* [Exercise goal]: In the listing below, find the line holding "Click the 点击图片刷新验证码" and the line holding "Task: Enable Skip". Write out those two lines and all lines between, exactly, and nothing more.

* [Supplied entries]:

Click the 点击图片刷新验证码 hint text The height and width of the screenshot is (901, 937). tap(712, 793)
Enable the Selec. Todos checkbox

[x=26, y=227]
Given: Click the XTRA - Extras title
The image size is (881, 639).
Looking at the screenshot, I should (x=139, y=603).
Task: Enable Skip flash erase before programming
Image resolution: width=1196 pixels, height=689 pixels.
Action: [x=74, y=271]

...

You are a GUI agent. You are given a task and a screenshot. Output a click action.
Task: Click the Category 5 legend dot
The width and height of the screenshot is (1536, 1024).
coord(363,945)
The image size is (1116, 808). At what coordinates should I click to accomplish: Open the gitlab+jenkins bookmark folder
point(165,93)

--

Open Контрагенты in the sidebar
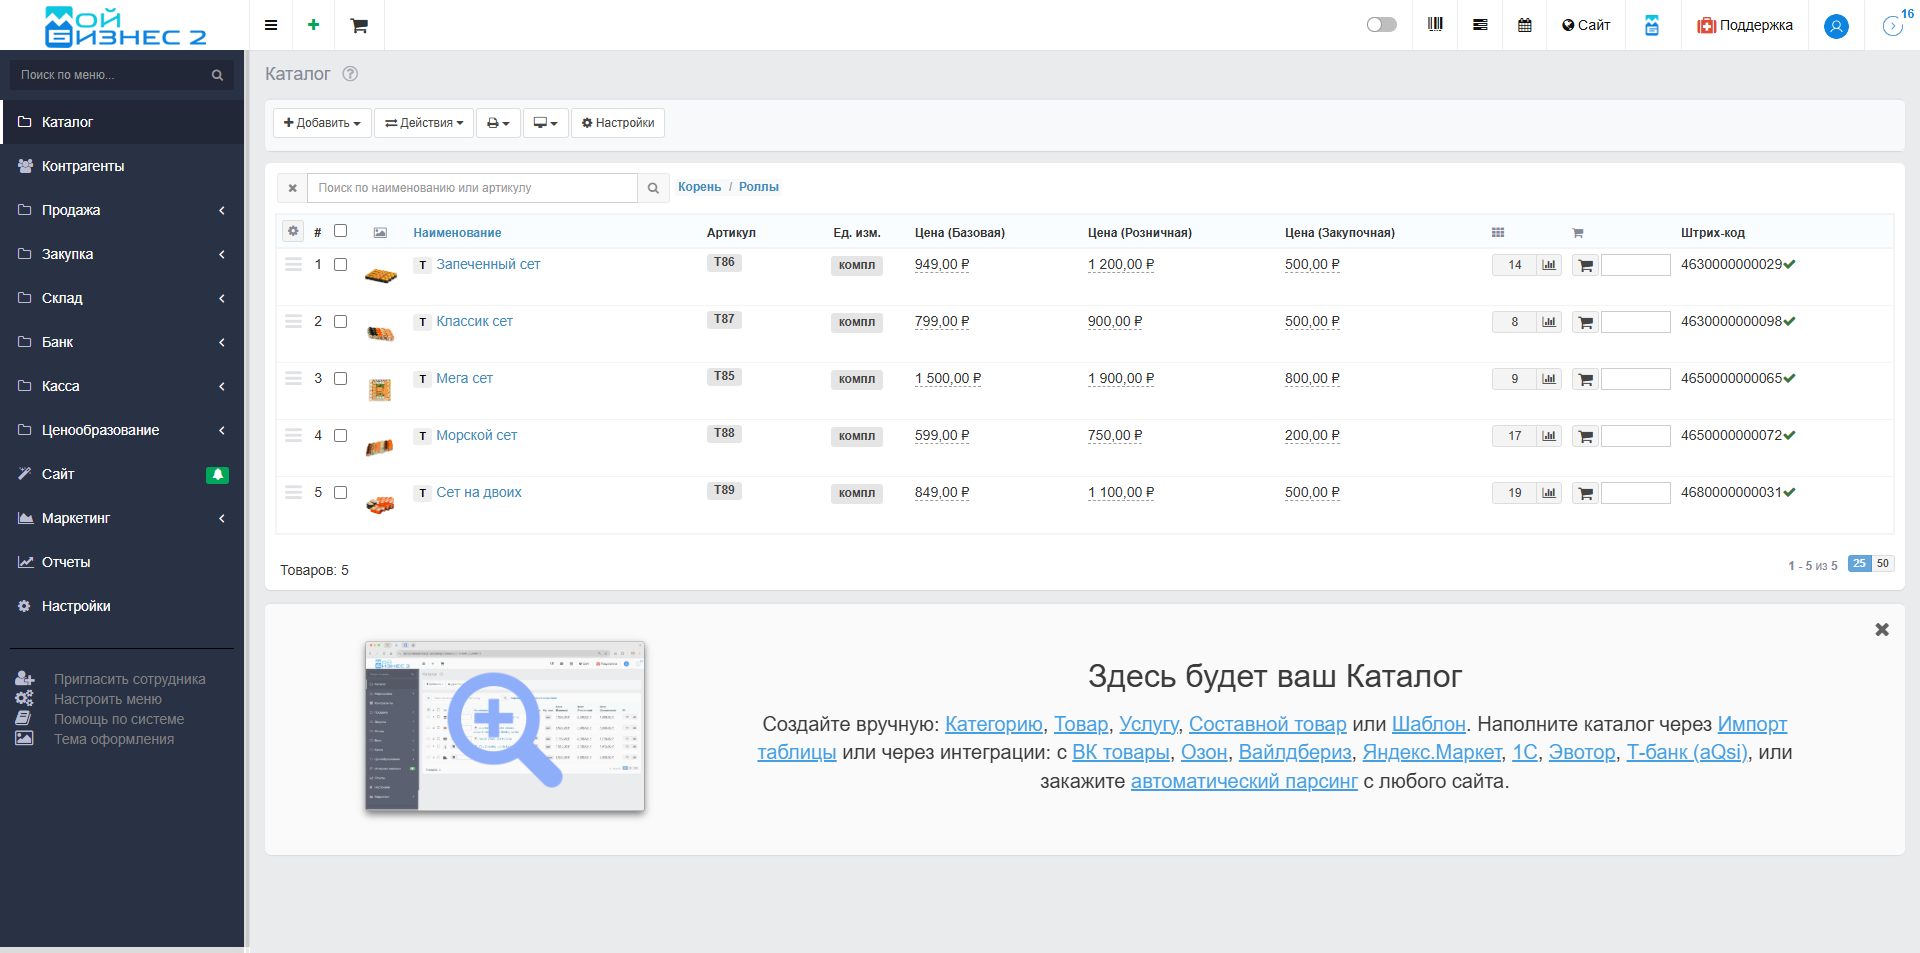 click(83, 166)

* [Output below]:
Click the 点击图片刷新验证码 hint text The height and width of the screenshot is (901, 937). tap(712, 793)
Enable the Selec. Todos checkbox

[x=26, y=227]
Given: Click the XTRA - Extras title
The image size is (881, 639).
Looking at the screenshot, I should (x=139, y=603).
Task: Enable Skip flash erase before programming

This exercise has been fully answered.